No correspondence: Objects without correspondence in the feature space should not be matched to any candidates. Newly appeared objects, vanished tracklets, and some false positives fall into this category. The bi-softmax can tackle this problem naturally, as these objects are hard to obtain bi-directional consistency, thus having low matching scores to any objects. If a newly appeared object has high detection confidence, it can start a new tracklet. Moreover, previous methods often directly drop the objects that do not match to any tracklets. We argue that despite most of them are false positives, they are still useful regions that the following objects are likely to match. We name these unmatched objects backdrops and keep them in the feature space during matching. Experiments show that keeping backdrops helps us reduce the number of false positives.

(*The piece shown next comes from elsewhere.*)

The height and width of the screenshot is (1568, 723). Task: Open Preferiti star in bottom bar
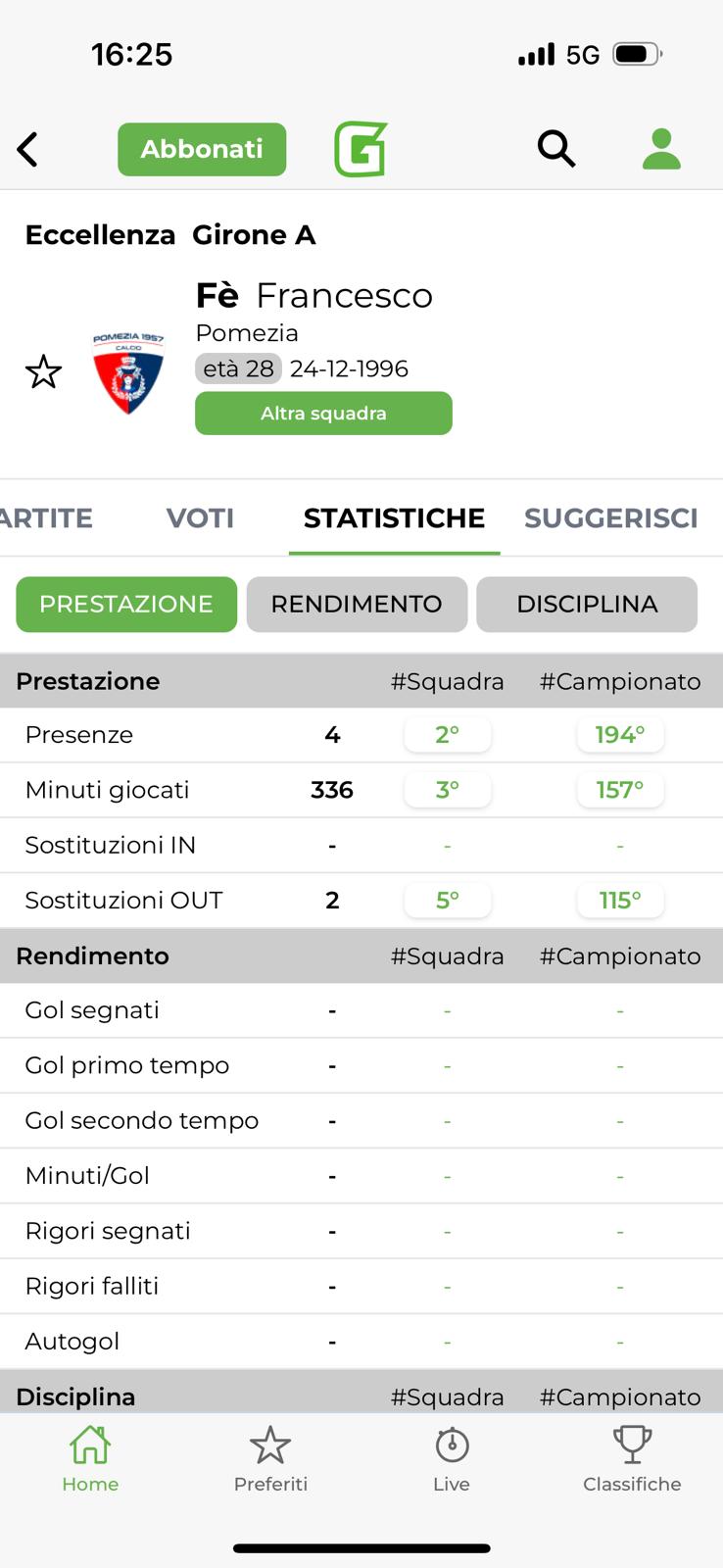coord(270,1458)
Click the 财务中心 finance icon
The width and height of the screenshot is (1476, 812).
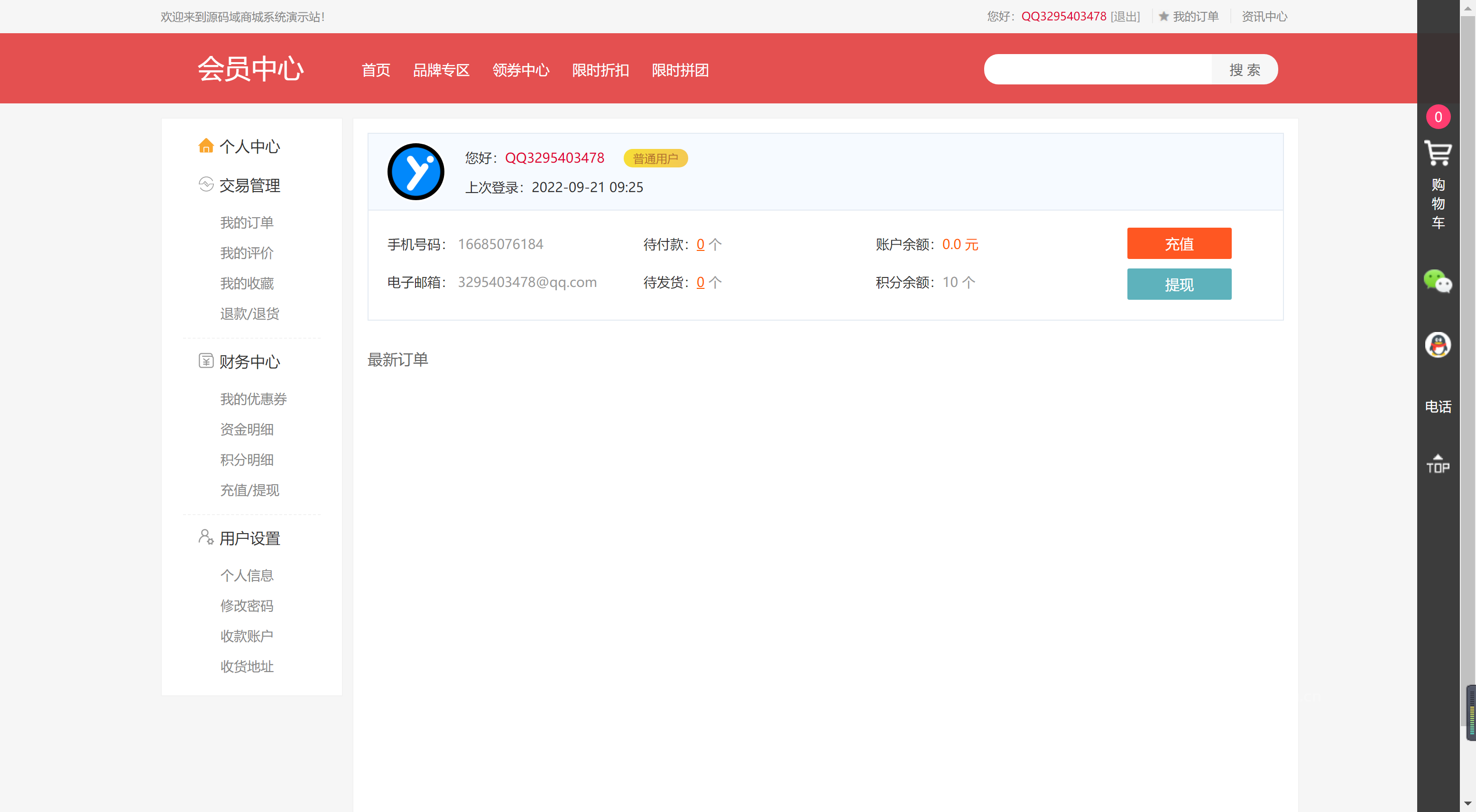point(206,361)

Multiple correspondences: Most states of the art detectors only do intra-class duplicate removal by Non Maximum Suppression (NMS). Consequently, there might be objects that have different categories but at the same locations. In most cases, only one of these objects is true positives while the others not. This process can increase the object recall to the maximum extent thus contributing a high mean Average Precision (mAP) Everingham et al. (2010); Lin et al. (2014). However, it will create duplicate feature embeddings during the matching process. To handle this issue, we do inter-class duplicate removal by NMS. The IoU threshold for NMS is 0.7 for objects with high detection confidence (larger than 0.5) and 0.3 for objects with low detection confidence (lower than 0.5).
We perform object tracking experiments on BDD100K Yu et al. (2020), Waymo Sun et al. (2019), and KITTI Geiger et al. (2012) to evaluate the effectiveness of quasi-dense instance similarity learning. We also extend the method to one-shot object detection and verify the effectiveness on PASCAL VOC Everingham et al. (2010) dataset.
4.1 Implementation details
Our method is implemented on mmdetection Chen et al. (2019). We use ResNet-50 He et al. (2016) as backbone and keep all hyper-parameters consistent with mmdetection unless otherwise specified. We select 128 RoIs from the key frame as training samples, and 256 RoIs from the reference frame with a positive-negative ratio of 1.0 as contrastive targets. We use IoU-balanced sampling Pang et al. (2019) to sample RoIs. We use 4conv-1fc head with group normalization Wu and He (2018)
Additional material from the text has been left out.